*** Recorded data ***
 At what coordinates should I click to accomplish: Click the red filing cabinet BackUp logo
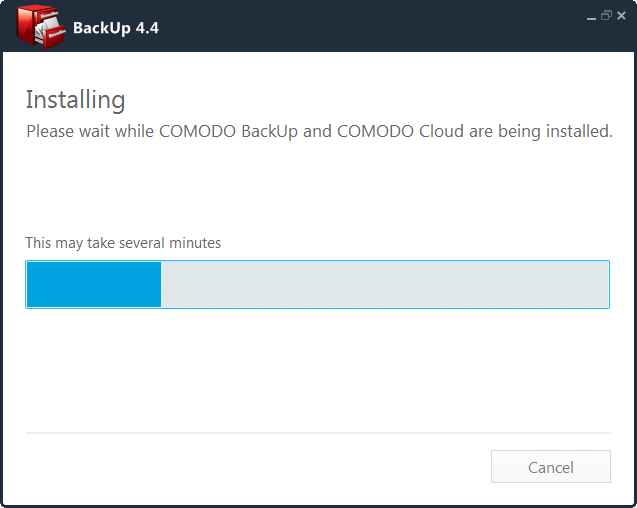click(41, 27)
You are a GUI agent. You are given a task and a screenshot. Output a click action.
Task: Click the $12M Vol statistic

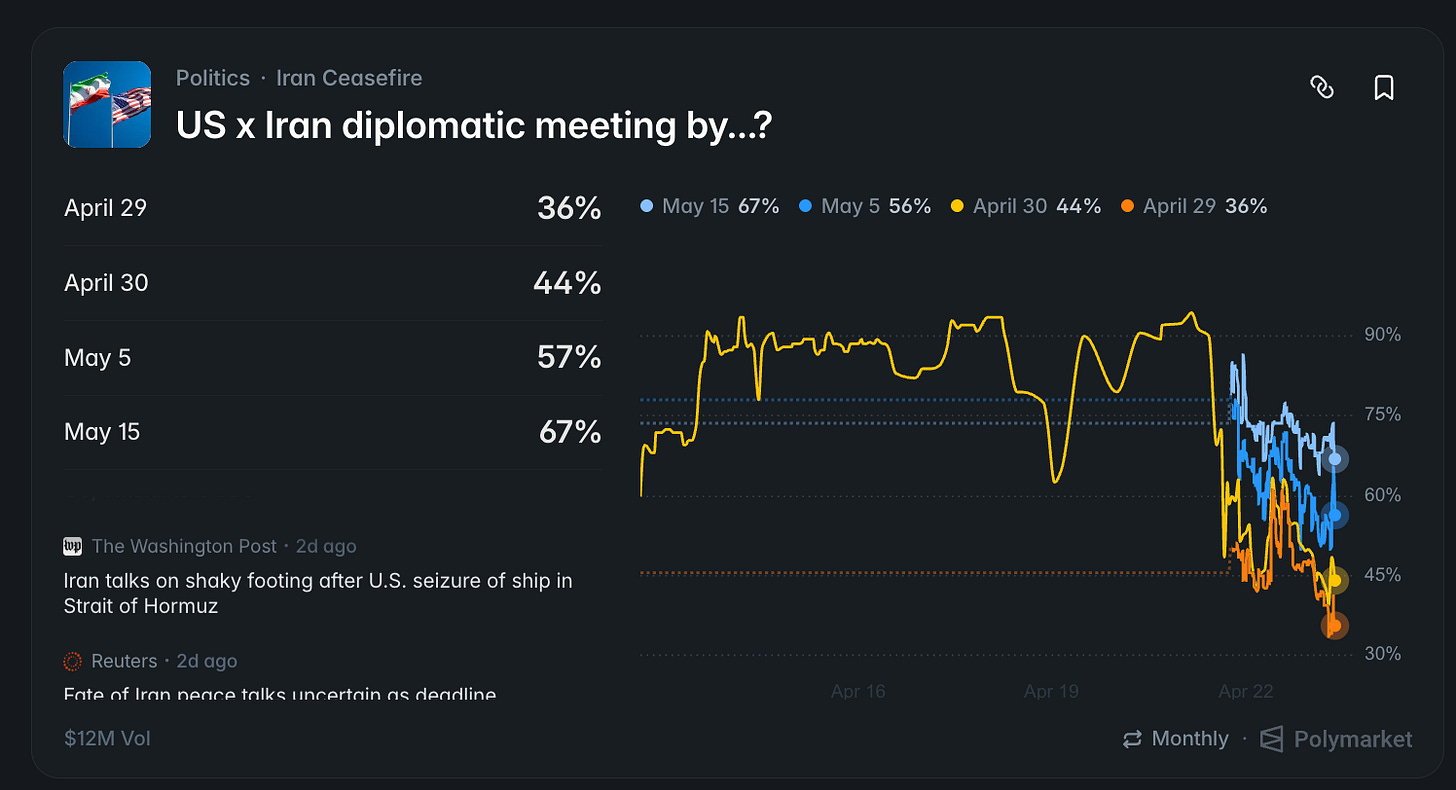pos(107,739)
***
**Description of the task**.
Return only the lines from the line containing "You are a GUI" through the last line of the records above, both ends included, exactly as written, leaving pictures out.

**Output**.
You are a GUI agent. You are given a task and a screenshot. Output a click action.
Task: Click the $12M Vol statistic

pos(107,739)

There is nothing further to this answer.